I have a R. megaera. I can't tell the difference between the R. basalis and R. megaera. Mine is L3 and I can already see a little shield development.


----------



## Synapze (Jun 27, 2018)

Predatorhousepet said:


> Right now I have 36 individual﻿ ﻿mantises and several ooths belonging to 15 different species. ﻿﻿﻿﻿


Holy cow! Its a good thing you're so adept at culturing your own feeders!

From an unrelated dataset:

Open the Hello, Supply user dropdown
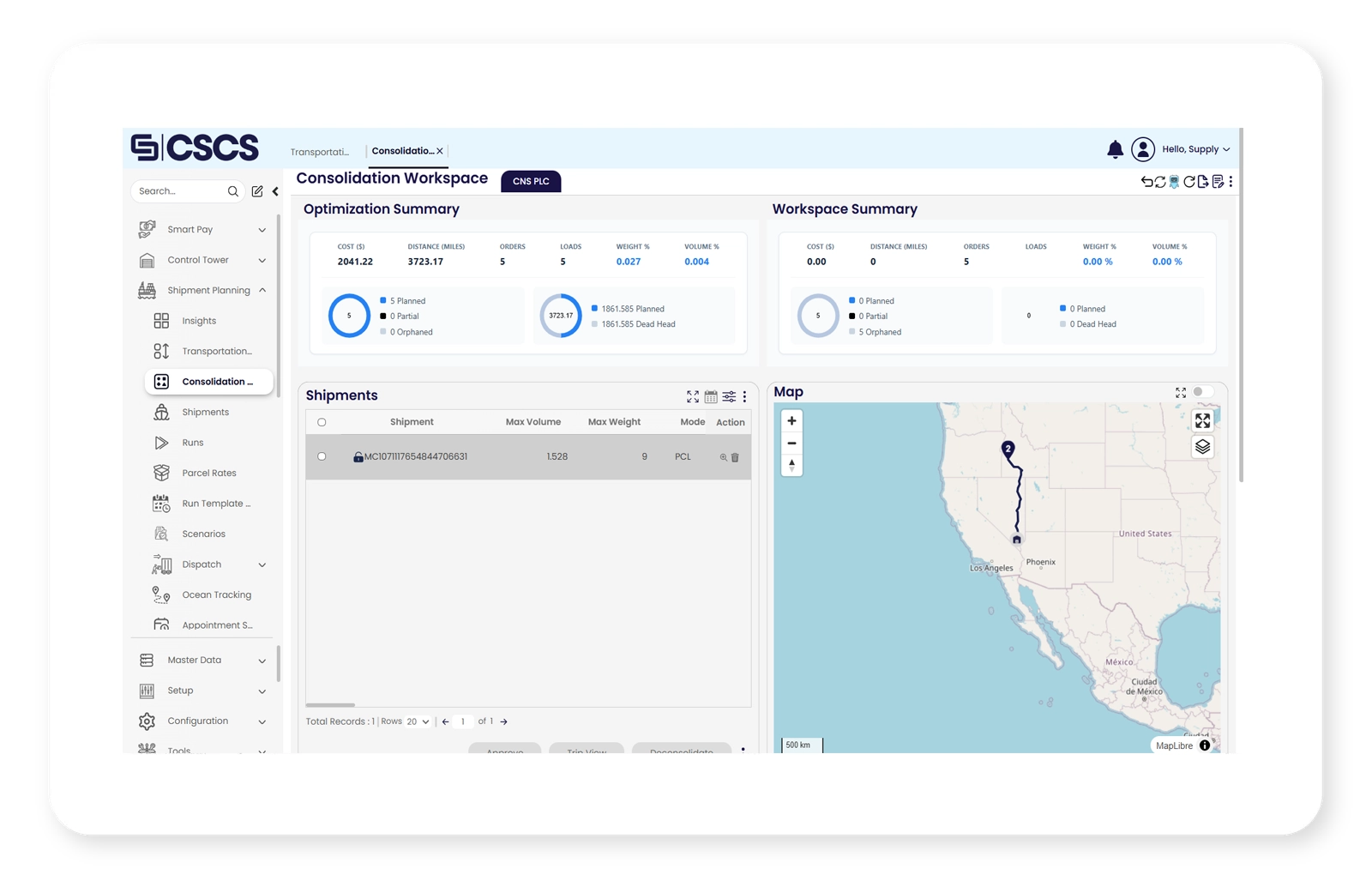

Since your advice on culturing fruit flies, I've had nothing but success... I actually have a surplus. ?


----------



## Predatorhousepet (Jun 27, 2018)

Synapze said:


> Holy cow! Its a good thing you're so adept at culturing your own feeders!


It does help a lot to culture your own feeders when you have that many mouths to feed. I have several different species of feeders I am currently culturing: Red Runner roaches, Dubia roaches, Hydei &amp; Melanogaster fruit flies, black soldier flies and mealworms...plus a springtail and an isopod culture for cleanup duty.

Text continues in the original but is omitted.